PAGE 9
The Truce of God
by
Things went merrily after that, for Guillem drew a knife and made, not for the seigneur, but for Joan. The troubadours feared to stop singing without a signal, so they sang through white lips. The dogs gnawed at their bones and the seigneur sat and smiled, showing his teeth.
Guillem, finally unhanded, stood with folded arms and waited for death.
“It is the time of the Truce of God,” said the seigneur softly, and, knowing that death would be a boon, sent him off unhurt.
* * * * *
The village, which had eaten full, slept early that night. Down the hill at nine o’clock came half a dozen men-at-arms on horseback and clattered through the streets. Word went about quickly. Great oaken doors were unbarred to the news:
“The child Clotilde is gone!” they cried through the streets. “Up and arm. The child Clotilde is gone.”
Joan, deserted, sat alone in the great hall. For the seigneur was off, riding like a madman. Flying through the Market Square, he took the remains of the great fire at a leap. He had but one thought. The Jew had stolen the child; therefore, to find the Jew.
In the blackest of the night he found him, sitting by the road, bent over his staff. The eyes he raised to Charles were haggard and weary. Charles reined his horse back on his haunches, his men-at-arms behind him.
“What have you done with the child?”
“The child?”
“Out with it,” cried Charles and flung himself from his horse. If the Jew were haggard, Charles was more so, hard bitten of terror, pallid to the lips.
“I have seen no child. That is–” He hastened to correct himself, seeing Charles’ face in the light of a torch. “I was released by a child, a girl. I have not seen her since.”
He spoke with the simplicity of truth. In the light of the torches Charles’ face went white.
“She released you?” he repeated slowly. “What did she say?”
“She said: ‘It is the birthday of our Lord,'” repeated the Jew, slowly, out of his weary brain. “‘And I am doing a good deed.'”
“Is that all?” The Jew hesitated.
“Also she said: ‘But you do not love our Lord.'”
Charles swore under his breath. “And you?”
“I said but little. I–“
“What did you say?”
“I said that her Lord was also a Jew.” He was fearful of giving offence, so he hastened to add: “It was by way of comforting the child. Only that, my lord.”
“She said nothing else?” The seigneur’s voice was dangerously calm.
The Jew faltered. He knew the gossip of the town.
“She said–she said she wished two things, my lord. To become a boy and–to see her mother.”

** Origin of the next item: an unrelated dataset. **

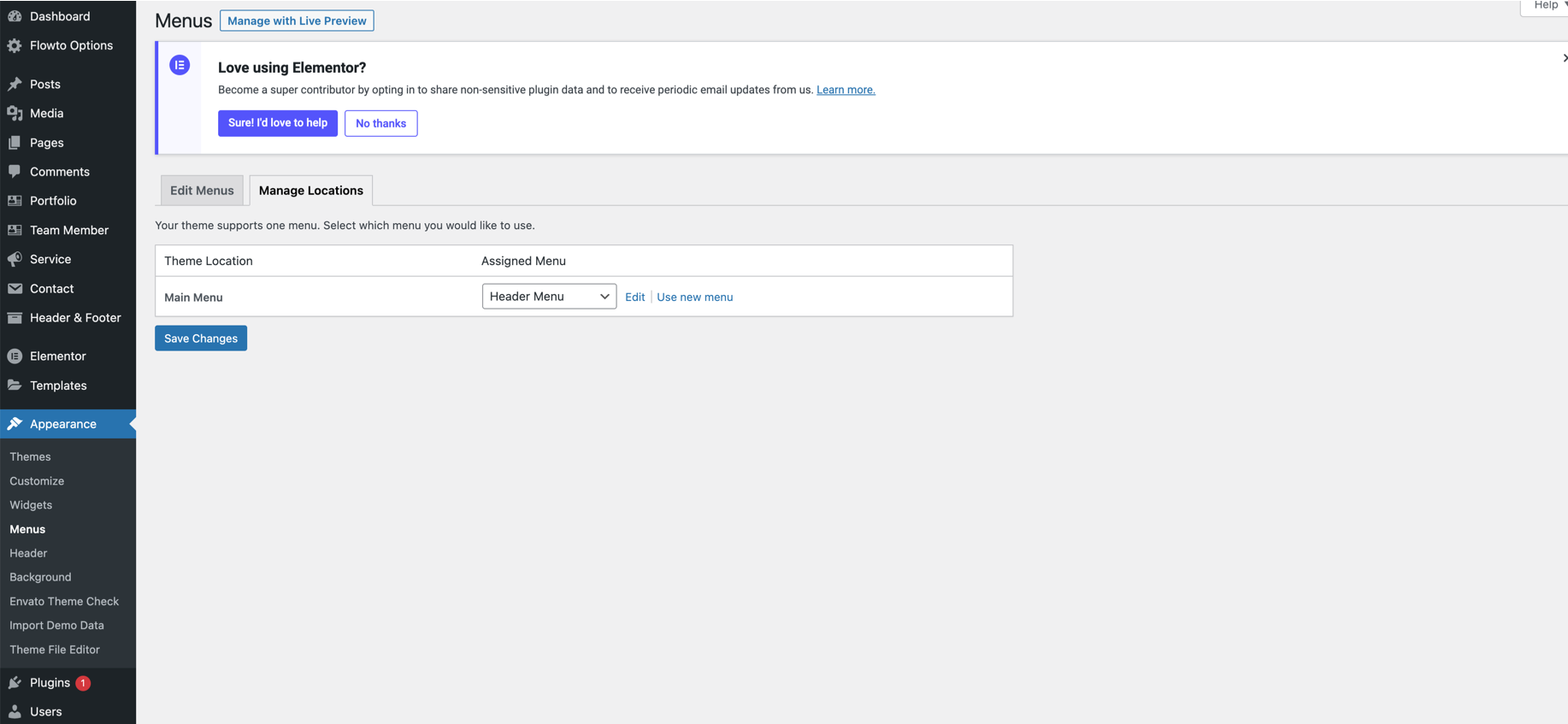Click the Media icon in sidebar

[x=15, y=113]
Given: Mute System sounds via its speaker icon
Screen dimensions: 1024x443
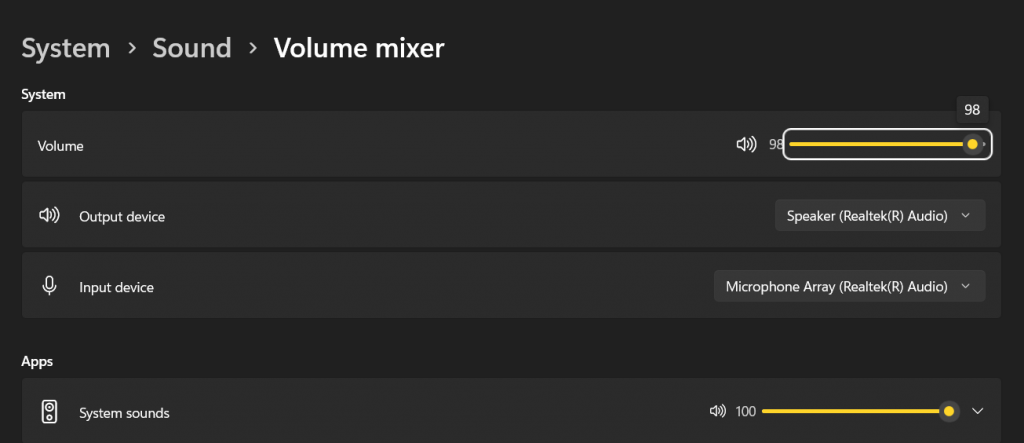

Then Charles lifted his face to where the stars were growing dim before the uprising of the dawn, and where, as far away as the eye could reach and as far again, lay the castle of his cousin Philip of the Black Beard. And the rage was gone out of his eyes. For suddenly he knew that, on that feast of mother and child, Clotilde had gone to her mother, as unerringly as an arrow to its mark.
And with the rage died all the passion and pride. In the eyes that had gazed at Joan over the parapet, and that now turned to the east, there was reflected the dawning of a new day.
* * * * *
The castle of Philip the Black lay in a plain. For as much as a mile in every direction the forest had been sacrificed against the loving advances of his cousin Charles. Also about the castle was a moat in which swam noisy geese and much litter.
When, shortly after dawn, the sentry at the drawbridge saw a great horse with a double burden crossing the open space he was but faintly interested. A belated peasant with his Christmas dues, perhaps. But when, on the lifting of the morning haze, he saw that the horse bore two children and one a girl, he called another man to look.